(Adding Dilip, the original author of the parallel bitmap heap scan
patch all those years ago, in case you remember anything about the
snapshot stuff below.)
On 27/02/2024 16:22, Melanie Plageman wrote:
On Mon, Feb 26, 2024 at 08:50:28PM -0500, Melanie Plageman wrote:
On Fri, Feb 16, 2024 at 12:35:59PM -0500, Melanie Plageman wrote:
In the attached v3, I've reordered the commits, updated some errant
comments, and improved the commit messages.
I've also made some updates to the TIDBitmap API that seem like a
clarity improvement to the API in general. These also reduce the diff
for GIN when separating the TBMIterateResult from the
TBM[Shared]Iterator. And these TIDBitmap API changes are now all in
their own commits (previously those were in the same commit as adding
the BitmapHeapScan streaming read user).
The three outstanding issues I see in the patch set are:
1) the lossy and exact page counters issue described in my previous
email
I've resolved this. I added a new patch to the set which starts counting
even pages with no visible tuples toward lossy and exact pages. After an
off-list conversation with Andres, it seems that this omission in master
may not have been intentional.
Once we have only two types of pages to differentiate between (lossy and
exact [no longer have to care about "has no visible tuples"]), it is
easy enough to pass a "lossy" boolean paramater to
table_scan_bitmap_next_block(). I've done this in the attached v4.

◆ **Records of locating words and elements**
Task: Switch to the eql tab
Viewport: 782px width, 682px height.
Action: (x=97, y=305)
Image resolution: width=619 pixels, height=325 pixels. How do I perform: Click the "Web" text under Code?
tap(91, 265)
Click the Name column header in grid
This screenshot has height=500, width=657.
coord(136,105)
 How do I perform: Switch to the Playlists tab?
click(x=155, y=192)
* * *
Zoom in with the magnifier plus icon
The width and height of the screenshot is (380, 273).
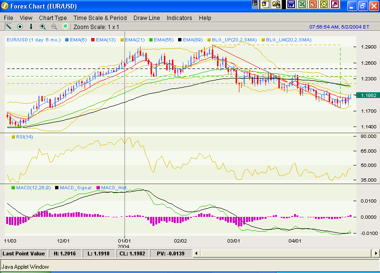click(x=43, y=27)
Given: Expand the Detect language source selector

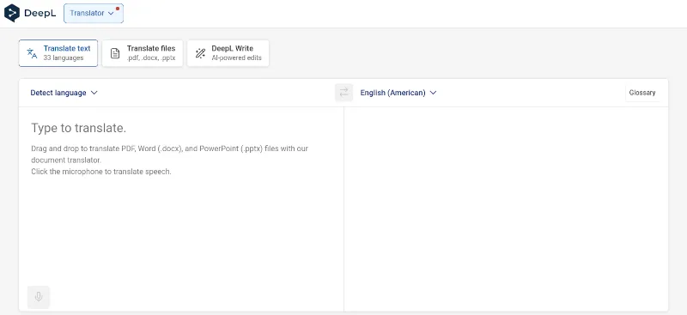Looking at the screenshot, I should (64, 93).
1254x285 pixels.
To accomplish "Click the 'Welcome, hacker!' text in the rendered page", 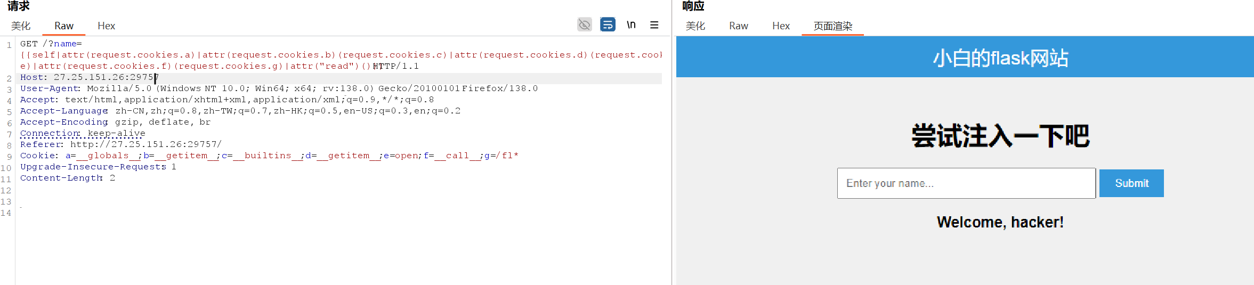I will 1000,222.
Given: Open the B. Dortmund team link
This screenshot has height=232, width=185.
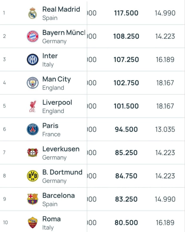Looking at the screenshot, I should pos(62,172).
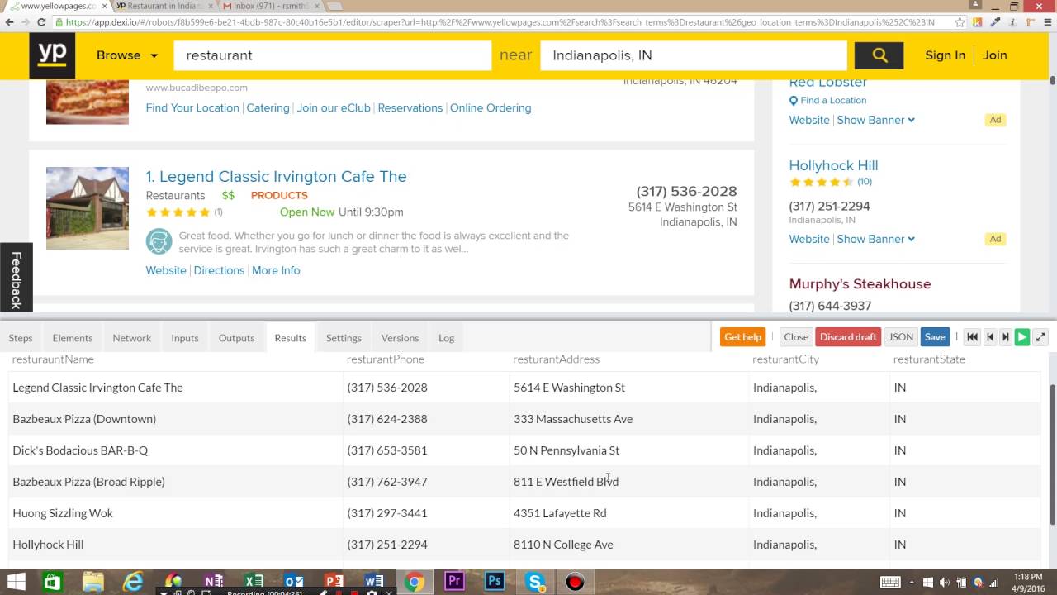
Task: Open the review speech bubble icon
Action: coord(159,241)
---
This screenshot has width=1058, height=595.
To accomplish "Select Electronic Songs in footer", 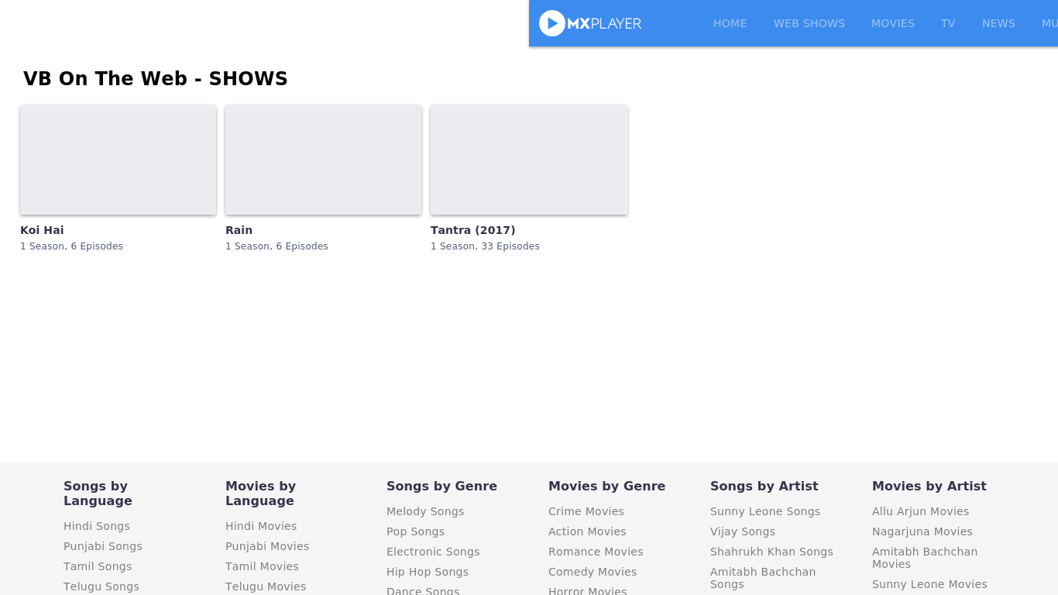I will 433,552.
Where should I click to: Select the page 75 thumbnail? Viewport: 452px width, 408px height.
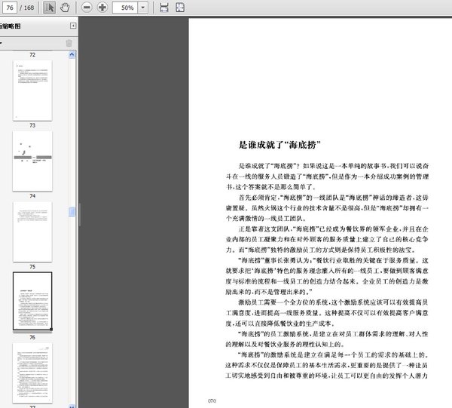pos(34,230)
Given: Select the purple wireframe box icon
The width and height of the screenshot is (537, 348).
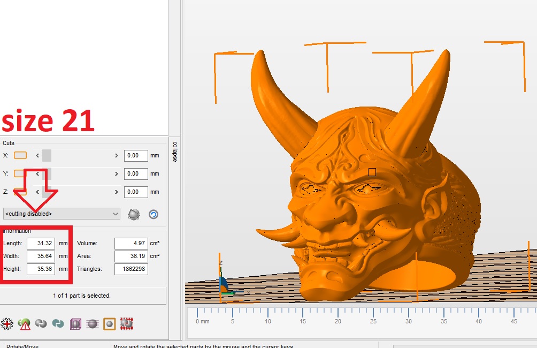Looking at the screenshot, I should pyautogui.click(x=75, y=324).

◆ **GIVEN EXERCISE A**
Copy the bitmap heap scan thread word for word, everything from "Once we have" down to "the attached v4.".
◆ **GIVEN EXERCISE B**
Name every person the bitmap heap scan thread mentions by name.
◆ **GIVEN EXERCISE C**
Write what comes next in the bitmap heap scan thread, starting after its final sentence.
None of the rows are needed for what comes next.

◆ **EXERCISE RESULT A**
Once we have only two types of pages to differentiate between (lossy and
exact [no longer have to care about "has no visible tuples"]), it is
easy enough to pass a "lossy" boolean paramater to
table_scan_bitmap_next_block(). I've done this in the attached v4.

◆ **EXERCISE RESULT B**
Dilip
Melanie Plageman
Andres

◆ **EXERCISE RESULT C**
Thomas posted a new version of the Streaming Read API [1], so here is a
rebased v5. This should make it easier to review as it can be applied on
top of master.
Lots of discussion happening on the performance results but it seems
that there is no performance impact with the preliminary patches up to
v5-0013-Streaming-Read-API.patch. I'm focusing purely on those
preliminary patches now, because I think they're worthwhile cleanups
independent of the streaming read API.
Andres already commented on the snapshot stuff on an earlier patch
version, and that's much nicer with this version. However, I don't
understand why a parallel bitmap heap scan needs to do anything at all
with the snapshot, even before these patches. The parallel worker
infrastructure already passes the active snapshot from the leader to the
parallel worker. Why does bitmap heap scan code need to do that too?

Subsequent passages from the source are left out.